## Set task
Rewrite the data below as a numbered list, omitting any blank lines.

## Provided records
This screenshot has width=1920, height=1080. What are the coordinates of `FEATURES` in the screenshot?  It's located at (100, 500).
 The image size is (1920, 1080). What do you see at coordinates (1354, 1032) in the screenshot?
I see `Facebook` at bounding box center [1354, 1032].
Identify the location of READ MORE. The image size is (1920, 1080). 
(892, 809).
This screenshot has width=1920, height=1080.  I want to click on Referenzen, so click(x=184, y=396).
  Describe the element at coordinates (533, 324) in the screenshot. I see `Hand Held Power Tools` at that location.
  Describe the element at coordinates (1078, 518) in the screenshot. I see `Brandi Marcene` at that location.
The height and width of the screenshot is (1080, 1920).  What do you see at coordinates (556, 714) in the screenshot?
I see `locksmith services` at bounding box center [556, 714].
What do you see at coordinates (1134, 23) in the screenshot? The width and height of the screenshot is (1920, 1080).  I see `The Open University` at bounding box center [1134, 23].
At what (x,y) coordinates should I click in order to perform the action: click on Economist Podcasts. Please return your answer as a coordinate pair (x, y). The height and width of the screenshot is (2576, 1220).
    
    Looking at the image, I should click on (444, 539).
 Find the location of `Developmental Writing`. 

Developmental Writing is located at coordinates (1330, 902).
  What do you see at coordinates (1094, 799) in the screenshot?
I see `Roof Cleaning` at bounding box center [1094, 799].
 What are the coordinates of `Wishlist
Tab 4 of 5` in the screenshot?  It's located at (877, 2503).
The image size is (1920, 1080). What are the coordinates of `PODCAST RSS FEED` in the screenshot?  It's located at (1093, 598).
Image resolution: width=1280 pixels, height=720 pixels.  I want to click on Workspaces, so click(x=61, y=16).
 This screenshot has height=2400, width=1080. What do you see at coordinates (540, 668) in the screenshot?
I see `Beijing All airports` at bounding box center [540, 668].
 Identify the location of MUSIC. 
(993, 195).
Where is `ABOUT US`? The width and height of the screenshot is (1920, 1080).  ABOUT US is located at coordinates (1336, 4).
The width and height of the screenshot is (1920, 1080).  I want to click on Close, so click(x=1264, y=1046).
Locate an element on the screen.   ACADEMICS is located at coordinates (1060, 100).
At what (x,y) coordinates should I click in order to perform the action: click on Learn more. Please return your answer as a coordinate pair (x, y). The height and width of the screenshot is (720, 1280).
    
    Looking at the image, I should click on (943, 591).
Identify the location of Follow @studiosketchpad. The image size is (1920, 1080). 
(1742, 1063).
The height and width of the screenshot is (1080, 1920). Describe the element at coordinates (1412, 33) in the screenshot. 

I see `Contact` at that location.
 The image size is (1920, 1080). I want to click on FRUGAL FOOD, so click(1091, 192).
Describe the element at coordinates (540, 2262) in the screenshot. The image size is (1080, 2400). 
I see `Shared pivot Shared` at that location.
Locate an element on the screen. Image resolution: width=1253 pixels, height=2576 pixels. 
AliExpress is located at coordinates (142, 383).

## Written reply
1. This screenshot has width=1920, height=1080. What are the coordinates of `FEATURES` in the screenshot?  It's located at (100, 500).
2.  The image size is (1920, 1080). What do you see at coordinates (1354, 1032) in the screenshot?
3. I see `Facebook` at bounding box center [1354, 1032].
4. Identify the location of READ MORE. The image size is (1920, 1080). 
5. (892, 809).
6. This screenshot has width=1920, height=1080.  I want to click on Referenzen, so click(x=184, y=396).
7.   Describe the element at coordinates (533, 324) in the screenshot. I see `Hand Held Power Tools` at that location.
8.   Describe the element at coordinates (1078, 518) in the screenshot. I see `Brandi Marcene` at that location.
9. The height and width of the screenshot is (1080, 1920).  What do you see at coordinates (556, 714) in the screenshot?
10. I see `locksmith services` at bounding box center [556, 714].
11. What do you see at coordinates (1134, 23) in the screenshot? The width and height of the screenshot is (1920, 1080).  I see `The Open University` at bounding box center [1134, 23].
12. At what (x,y) coordinates should I click in order to perform the action: click on Economist Podcasts. Please return your answer as a coordinate pair (x, y). The height and width of the screenshot is (2576, 1220).
13.     Looking at the image, I should click on (444, 539).
14.  Find the location of `Developmental Writing`. 
15. Developmental Writing is located at coordinates (1330, 902).
16.   What do you see at coordinates (1094, 799) in the screenshot?
17. I see `Roof Cleaning` at bounding box center [1094, 799].
18.  What are the coordinates of `Wishlist
19. Tab 4 of 5` in the screenshot?  It's located at (877, 2503).
20. The image size is (1920, 1080). What are the coordinates of `PODCAST RSS FEED` in the screenshot?  It's located at (1093, 598).
21. Image resolution: width=1280 pixels, height=720 pixels.  I want to click on Workspaces, so click(x=61, y=16).
22.  This screenshot has height=2400, width=1080. What do you see at coordinates (540, 668) in the screenshot?
23. I see `Beijing All airports` at bounding box center [540, 668].
24.  Identify the location of MUSIC. 
25. (993, 195).
26. Where is `ABOUT US`? The width and height of the screenshot is (1920, 1080).  ABOUT US is located at coordinates (1336, 4).
27. The width and height of the screenshot is (1920, 1080).  I want to click on Close, so click(x=1264, y=1046).
28. Locate an element on the screen.   ACADEMICS is located at coordinates (1060, 100).
29. At what (x,y) coordinates should I click in order to perform the action: click on Learn more. Please return your answer as a coordinate pair (x, y). The height and width of the screenshot is (720, 1280).
30.     Looking at the image, I should click on (943, 591).
31. Identify the location of Follow @studiosketchpad. The image size is (1920, 1080). 
32. (1742, 1063).
33. The height and width of the screenshot is (1080, 1920). Describe the element at coordinates (1412, 33) in the screenshot. 
34. I see `Contact` at that location.
35.  The image size is (1920, 1080). I want to click on FRUGAL FOOD, so click(1091, 192).
36. Describe the element at coordinates (540, 2262) in the screenshot. The image size is (1080, 2400). 
37. I see `Shared pivot Shared` at that location.
38. Locate an element on the screen. Image resolution: width=1253 pixels, height=2576 pixels. 
39. AliExpress is located at coordinates (142, 383).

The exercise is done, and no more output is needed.